'Let’s make 2017 the year we stopped complaining about anti-male treatment and actually did something about it.'
By : I wish I had a dollar for every letter I have received from an Australian man congratulating me for daring to write about what’s happening to men in this country. I’ve written about issue after issue where men are being done over: the denial of women’s role in domestic violence; the beat-up over sexual harassment; the increasingly anti-male rape laws; the scandal over shonky research being used to deny fathers overnight care of young children after marital separation. The list goes on.My correspondents claim they wouldn’t dare speak out about these issues for fear they will be howled down. That’s the great irony. The men who are claimed to still rule our world are too frightened to stand up for themselves. Well, now there are things you can do to help change the debate in this country.
This year an important international conference on men’s issues will be held in Gold Coast on June 9-11. See more information here. Some of the great international speakers coming to that event are bound to shake things up – I’ll write more about them in the future but they include Erin Pizzey and Karen Straughan. It’s important we get people to sign up soon to ensure the conference is a success. So please spread the word.
But there’s another issue where we need you all to get on board.
Last October I wrote in The Australian about a documentary called The Red Pill which was to have been screened by Palace Cinemas that month in Melbourne. Unfortunately the Palace owner caved into pressure from an anti-male lobby group and ended up cancelling the screening – the only place in the world where this happened. See my blog.
The Red Pill was made by a well-known feminist filmmaker, Cassie Jaye, who took a good look at some of the men’s issues – thinking she was going to send up men’s rights groups – and ended up concluding there are serious issues that are impacting on men and that feminists are behaving badly in shutting down proper debate on these topics. The Melbourne screening ended up taking place as a result of crowdfunding, which attracted a huge response from people offended by the idea that in a free country like Australia it is possible for such a small lobby group to determine what the rest of us are allowed to see.
See Cassie Jaye’s interview with Andrew Bolt on Sky News.
Since then the lobby groups have managed to stop another viewing in Sydney.
Now a new one is planned for Brisbane on January 14.
But lobby groups are working hard to close that down too. See here, a typical article which misrepresents the contents of the movie, falsely attributing misogynist quotes to the men’s rights activists interviewed in the movie.

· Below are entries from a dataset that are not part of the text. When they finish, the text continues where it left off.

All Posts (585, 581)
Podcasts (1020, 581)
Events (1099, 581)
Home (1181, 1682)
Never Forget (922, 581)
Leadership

We have to stop this happening. Just think about it – here’s a movie about the unfairness of feminist activists stopping public discussion over important issues in men’s lives and we are allowing them to get away with preventing Australian audiences even seeing the documentary.
You can help stop this madness by exposing what is going on here. We need you all to ensure this Brisbane screening of The Red Pill is a success by making sure people book in and come along to see it.
Can you please post information about what is happening here everywhere you can think to do so – on Facebook, Twitter, send messages to your email contacts, ring up radio stations, write letters to newspapers, post comments online. The reason the activists are getting away with closing down these events is people aren’t aware of what is going on.
Let’s make 2017 the year we stopped complaining about anti-male treatment and actually did something about it. Promoting The Red Pill is a great place to start. And don’t forget to book in for the men’s issues conference in June.